Basın toplantısında konuşan Yazar Cem Altınel; “Çocukluğum binlerce siyah beyaz Edirne fotoğrafı içinde geçti. O zamanlar pek anlam veremediğim bu fotoğraflar yıllar sonra bu kitabın ilham kaynağı olarak karşıma çıktı. Kitapta 20 başlık altında tümü Edirne’de bulunan 500 gömü taşı, gruplara bölünerek metodolojik olarak incelendi. Hiçbir taşın görseli iki defa kullanılmadı. Genel bilgiler kadar yorumlara da yer veren yarı belgesel tadındaki çalışmada gömü taşlarındaki gizemli estetik ve imge dizimi alışılmışın dışında bir bakış açısıyla ele alındı. Burada kadın ve erkek gömü taşı çeşitliliği açısından Edirne’nin önemini bir kez daha vurgulamak isterim. Farklı dönemlere ait olmalarına karşın bence Ahlat’tan sonra Türkiye’nin en önemli gömü taşı kültürü zenginliği Edirne’de.”

''Misyonumuz zirveleri yeniden görünür kılmak''

Yazar Cem Altınel'in ardından konuşma yapan Tasarımcı Devrim Yaman; “Coğrafyada, bilimde, sanatta ve kültürde insanlık tarihinin birçok ilki yurdumuzda yapılmıştır. Bu günlerde bu zirveler sislerle kaplanmış, bulutlarla çevrilmiş, birçoğu görüş alanı dışına çıkmıştır. Bizim misyonumuz bu zirveleri yeniden görünür kılmak, seçkin araştırmacı yazarların uyumlu takım çalışmalarıyla dünya uygulanılanın nirengi noktalarının bir kez daha yeni ve çarpıcı olarak ortaya çıkarmaktır”

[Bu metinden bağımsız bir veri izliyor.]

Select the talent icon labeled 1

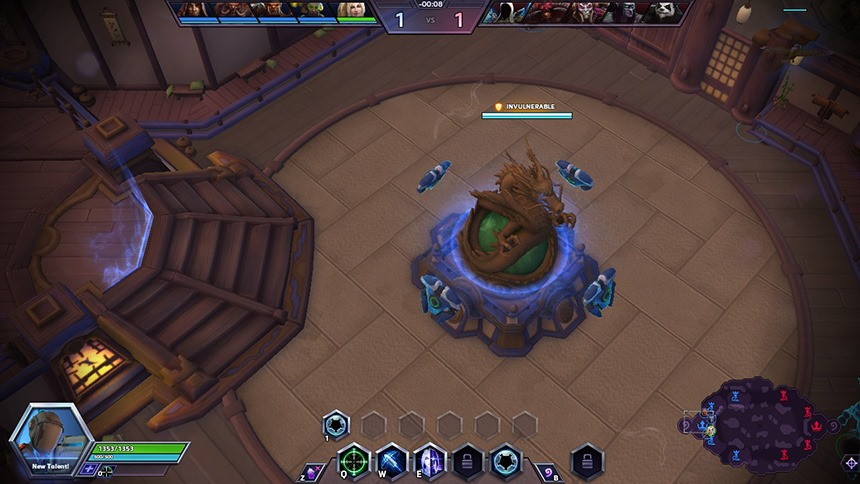click(335, 424)
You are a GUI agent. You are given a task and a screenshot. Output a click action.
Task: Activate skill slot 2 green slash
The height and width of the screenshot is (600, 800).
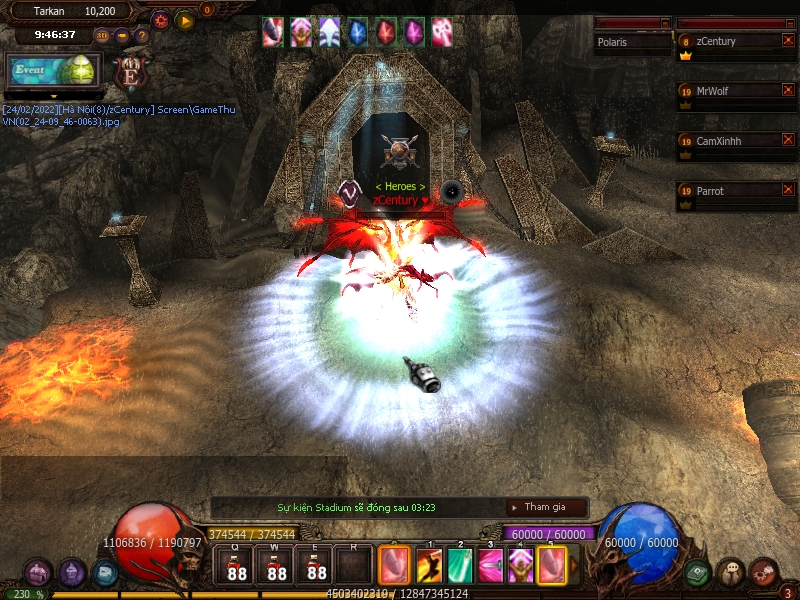[x=460, y=566]
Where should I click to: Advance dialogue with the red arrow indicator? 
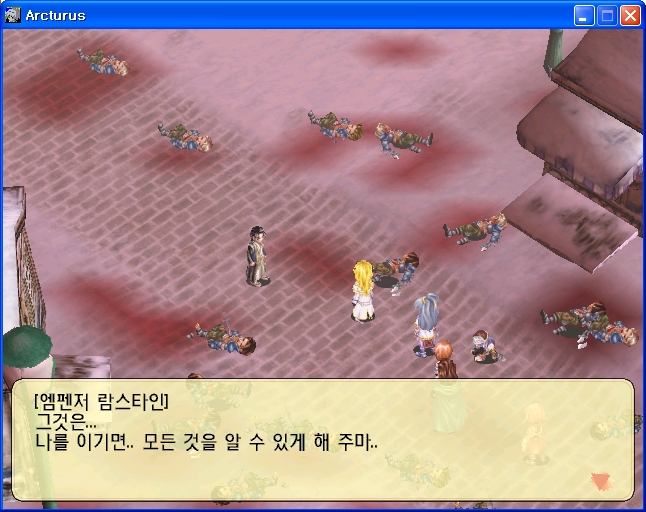[600, 481]
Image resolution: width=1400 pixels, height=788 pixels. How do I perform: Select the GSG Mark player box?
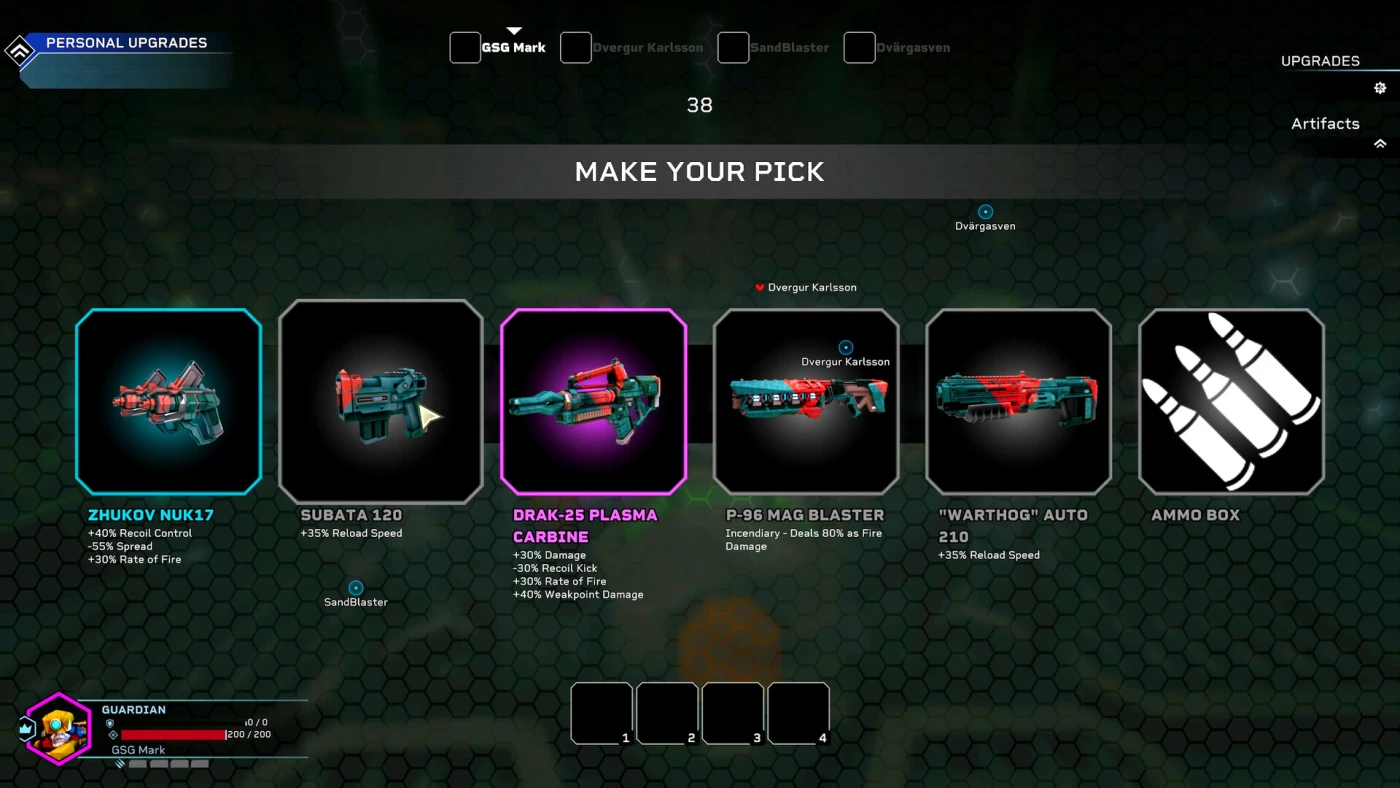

''Ülkemizin kültürel miraslarına destek vermek istedik''

UZMAR Denizcilik Onursal Başkanı Kapt. Ş. Kaan Altuğ; “Biz geleneksel olarak hem aile hem şirket olarak öncelikle kendi mensup olduğumuz denizcilik sektörünün eğitimine çok uzun yıllardır katkı verdik, veriyoruz. Şimdi de ülkemizin kültürel miraslarına destek vermek, Devrim Bey’in bir hayalini gerçekleştirmek üzere inandık ve destekledik. Sonuç gerçekten mükemmel oldu. Beğenerek okuduk. Umarım Türkiye’nin kültür mirasına katkısı olur, faydası olur ve kalıcı bir eser olarak kalır”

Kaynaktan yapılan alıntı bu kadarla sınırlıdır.